• Task directions: In this exercise, return only the lines that run from the line with "How do I perform: Click" to the end of the entries below, both included. Pictures are not copied.

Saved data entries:
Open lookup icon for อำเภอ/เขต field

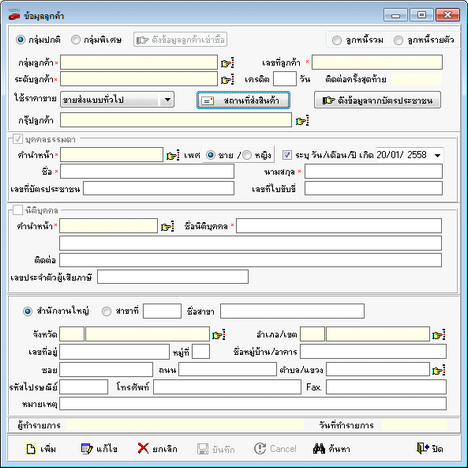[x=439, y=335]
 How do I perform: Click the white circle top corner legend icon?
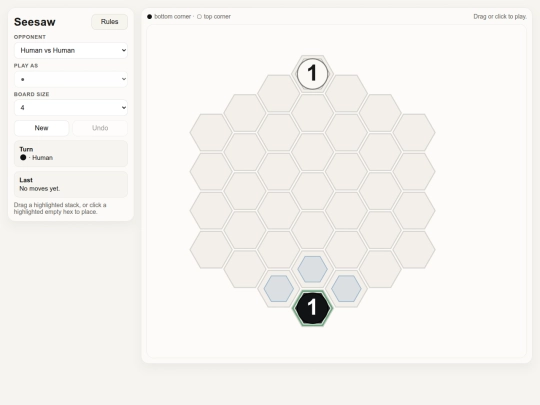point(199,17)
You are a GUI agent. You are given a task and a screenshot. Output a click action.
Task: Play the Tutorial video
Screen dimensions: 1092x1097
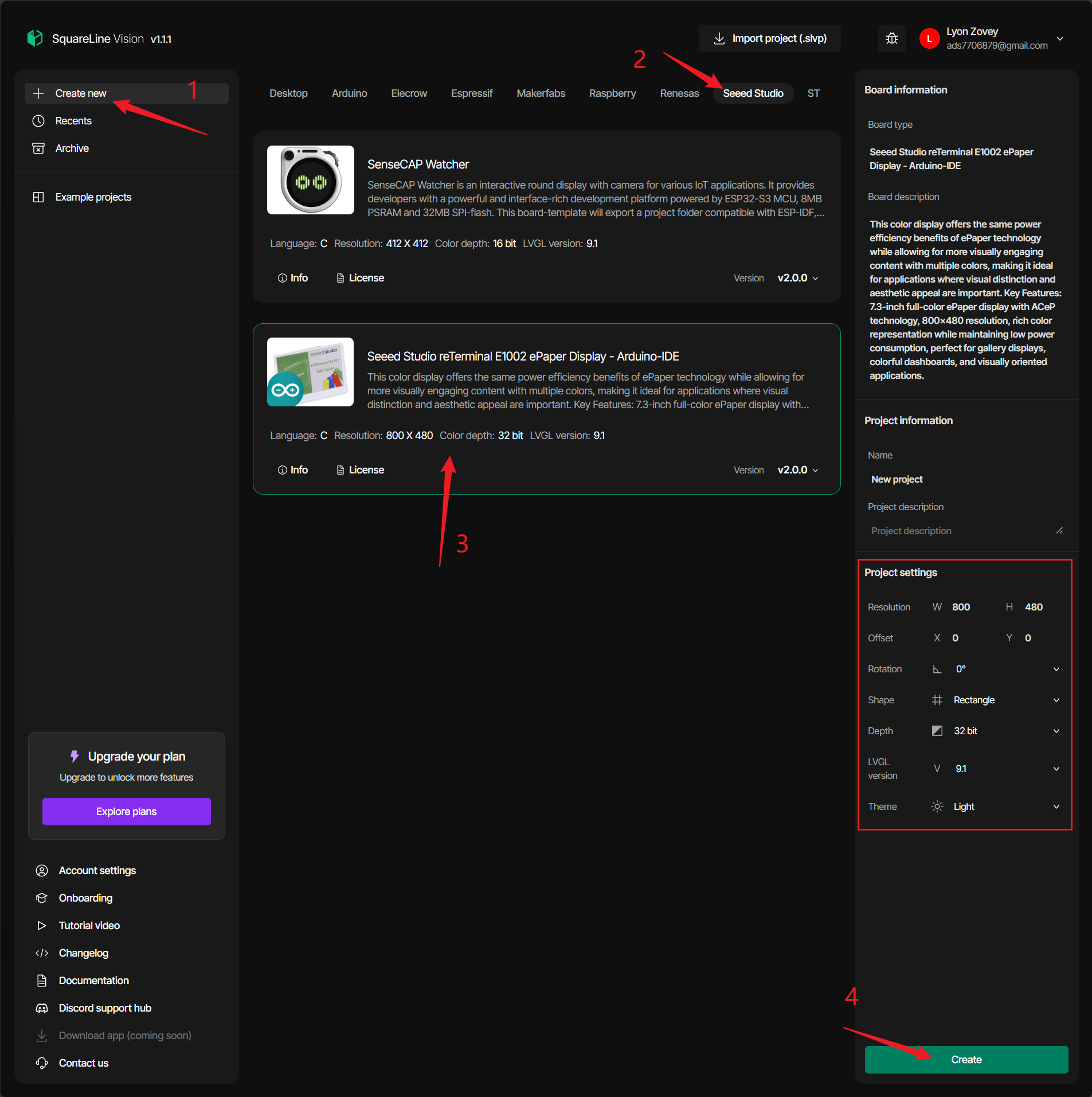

• Answer space:
 How do I perform: Click the white circle top corner legend icon?
point(199,17)
You are a GUI agent. You are given a task and a screenshot. Output a click action.
Task: Play the Tutorial video
Screen dimensions: 1092x1097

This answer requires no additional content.